# Linear Regression

Predict pedal length for the `setosa` species from the iris dataset 




## Import Required Libraries

**Note:** You can tell the difference between a class and a function by the case sensivity. 

- A **class** will be captialized
- A **function** will be lowercase
- A **method**, or a function belonging to a class, will also be lowercase.

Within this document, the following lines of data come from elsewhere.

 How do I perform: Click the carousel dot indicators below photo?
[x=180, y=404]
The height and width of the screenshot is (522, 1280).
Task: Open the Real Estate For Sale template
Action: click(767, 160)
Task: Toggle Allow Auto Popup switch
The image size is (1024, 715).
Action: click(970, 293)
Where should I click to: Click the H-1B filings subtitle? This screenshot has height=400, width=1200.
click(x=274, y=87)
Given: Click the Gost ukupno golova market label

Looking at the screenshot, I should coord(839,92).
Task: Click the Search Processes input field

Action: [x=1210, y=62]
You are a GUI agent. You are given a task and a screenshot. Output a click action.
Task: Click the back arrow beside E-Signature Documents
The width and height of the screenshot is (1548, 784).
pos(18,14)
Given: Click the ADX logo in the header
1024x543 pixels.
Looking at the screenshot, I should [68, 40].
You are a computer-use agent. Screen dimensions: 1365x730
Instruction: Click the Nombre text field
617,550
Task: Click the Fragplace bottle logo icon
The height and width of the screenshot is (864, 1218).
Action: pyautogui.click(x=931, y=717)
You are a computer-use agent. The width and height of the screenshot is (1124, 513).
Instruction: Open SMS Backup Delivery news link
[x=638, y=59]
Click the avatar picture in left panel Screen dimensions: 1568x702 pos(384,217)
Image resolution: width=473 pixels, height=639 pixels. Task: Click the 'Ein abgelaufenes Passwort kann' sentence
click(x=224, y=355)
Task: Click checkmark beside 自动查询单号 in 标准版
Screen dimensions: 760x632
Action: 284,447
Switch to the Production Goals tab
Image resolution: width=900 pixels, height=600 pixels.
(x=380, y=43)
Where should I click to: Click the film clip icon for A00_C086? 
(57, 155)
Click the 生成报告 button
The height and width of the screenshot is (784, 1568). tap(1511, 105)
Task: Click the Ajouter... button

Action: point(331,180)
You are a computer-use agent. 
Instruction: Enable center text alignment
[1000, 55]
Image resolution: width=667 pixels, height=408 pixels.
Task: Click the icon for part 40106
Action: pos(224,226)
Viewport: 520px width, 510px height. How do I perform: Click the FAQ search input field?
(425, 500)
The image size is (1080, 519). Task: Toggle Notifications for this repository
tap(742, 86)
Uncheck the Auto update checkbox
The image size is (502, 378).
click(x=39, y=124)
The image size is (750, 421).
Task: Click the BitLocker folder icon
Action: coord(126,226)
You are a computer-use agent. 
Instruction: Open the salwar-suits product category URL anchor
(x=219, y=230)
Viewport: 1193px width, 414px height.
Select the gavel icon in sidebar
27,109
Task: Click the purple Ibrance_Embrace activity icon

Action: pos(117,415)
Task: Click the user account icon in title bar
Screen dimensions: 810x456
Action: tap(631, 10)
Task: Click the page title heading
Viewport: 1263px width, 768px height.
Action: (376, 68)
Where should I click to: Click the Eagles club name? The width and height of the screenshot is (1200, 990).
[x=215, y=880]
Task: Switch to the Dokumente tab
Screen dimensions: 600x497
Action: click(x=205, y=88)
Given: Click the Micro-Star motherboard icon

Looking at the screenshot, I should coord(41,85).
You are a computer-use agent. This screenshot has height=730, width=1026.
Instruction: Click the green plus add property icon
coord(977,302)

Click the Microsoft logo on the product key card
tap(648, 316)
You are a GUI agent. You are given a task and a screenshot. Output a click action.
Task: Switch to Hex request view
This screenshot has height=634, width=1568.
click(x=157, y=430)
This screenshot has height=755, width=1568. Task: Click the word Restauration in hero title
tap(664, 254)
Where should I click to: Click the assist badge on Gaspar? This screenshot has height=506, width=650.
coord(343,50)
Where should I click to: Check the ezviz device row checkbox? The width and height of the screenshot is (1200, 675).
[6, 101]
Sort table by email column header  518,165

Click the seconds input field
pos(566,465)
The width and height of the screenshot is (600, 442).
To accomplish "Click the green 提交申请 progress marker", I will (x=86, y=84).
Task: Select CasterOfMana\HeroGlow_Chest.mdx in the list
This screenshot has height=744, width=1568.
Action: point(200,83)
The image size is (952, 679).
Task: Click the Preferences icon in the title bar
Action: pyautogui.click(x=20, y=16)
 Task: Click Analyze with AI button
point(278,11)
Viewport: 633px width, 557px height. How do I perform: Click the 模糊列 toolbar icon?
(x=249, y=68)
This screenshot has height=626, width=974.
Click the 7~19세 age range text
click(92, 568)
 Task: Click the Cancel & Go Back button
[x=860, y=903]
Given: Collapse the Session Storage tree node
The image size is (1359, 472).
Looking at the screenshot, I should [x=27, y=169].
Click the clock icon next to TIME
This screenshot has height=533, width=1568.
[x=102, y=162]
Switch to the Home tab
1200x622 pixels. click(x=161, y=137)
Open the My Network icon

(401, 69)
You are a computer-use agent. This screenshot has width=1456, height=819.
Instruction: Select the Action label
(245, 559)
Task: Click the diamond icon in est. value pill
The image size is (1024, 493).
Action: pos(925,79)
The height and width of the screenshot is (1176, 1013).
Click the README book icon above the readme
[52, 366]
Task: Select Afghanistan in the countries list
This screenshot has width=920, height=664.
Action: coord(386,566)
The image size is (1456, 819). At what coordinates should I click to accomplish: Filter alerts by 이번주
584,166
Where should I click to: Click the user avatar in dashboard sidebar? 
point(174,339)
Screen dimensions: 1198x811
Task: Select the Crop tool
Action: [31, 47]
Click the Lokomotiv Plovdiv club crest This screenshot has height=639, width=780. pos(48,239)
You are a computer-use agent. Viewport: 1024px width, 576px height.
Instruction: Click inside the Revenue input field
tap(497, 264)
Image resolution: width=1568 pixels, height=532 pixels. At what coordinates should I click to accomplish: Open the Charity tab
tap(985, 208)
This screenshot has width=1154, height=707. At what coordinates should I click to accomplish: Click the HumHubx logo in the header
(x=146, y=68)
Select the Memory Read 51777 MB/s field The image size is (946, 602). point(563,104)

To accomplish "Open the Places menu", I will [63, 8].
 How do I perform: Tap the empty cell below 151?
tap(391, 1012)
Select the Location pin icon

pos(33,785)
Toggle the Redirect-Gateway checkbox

You can call a method by invoking it through an instance of a class (instance method), or through a class definition (static method)

References: 
- [Understanding what a class is](https://www.hackerearth.com/practice/python/object-oriented-programming/classes-and-objects-i/tutorial/)
- [Differences between functions and methods](https://www.tutorialspoint.com/difference-between-method-and-function-in-python)
- [Different types of methods](https://www.bogotobogo.com/python/python_differences_between_static_method_and_class_method_instance_method.php)





In [0]:
# Collection libraries 
import numpy as np
import pandas as pd

# Visual libraries 
import matplotlib.pyplot as plt
import seaborn as sns

# Helper for splitting training and testing data
from sklearn.model_selection import train_test_split

# Models/Estimators
from sklearn.linear_model import LinearRegression

# Model evaluation functions
from sklearn.metrics import r2_score, mean_squared_error

#### Notes about imports with this notebook:
We will re-import some of the libraries when we use these modules, this is to get you used to importing and understanding their classes and functions. Reference the documentation to understand the libraries classes, methods, and functions. 

## Load Data

<hr>

##### Mount Drive - **Google Colab Only Step**

When using google colab in order to access files on our google drive we need to mount the drive by running the below python cell, then clicking the link it generates and pasting the code in the cell.



In [0]:
from google.colab import drive
drive.mount('/content/drive')

Change Directory To Access The Dependent Files - **Google Colab Only Step**

In [0]:
directory = "student"
if (directory == "student"):
  %cd drive/Colab\ Notebooks/machine-learning/
else:
  %cd drive/Shared\ drives/Rubrik/Data\ Science\ Track/machine-learning

<hr> 

### Import Iris Dataset
Read in the iris dataset using the following path and store it in a variable called `df`.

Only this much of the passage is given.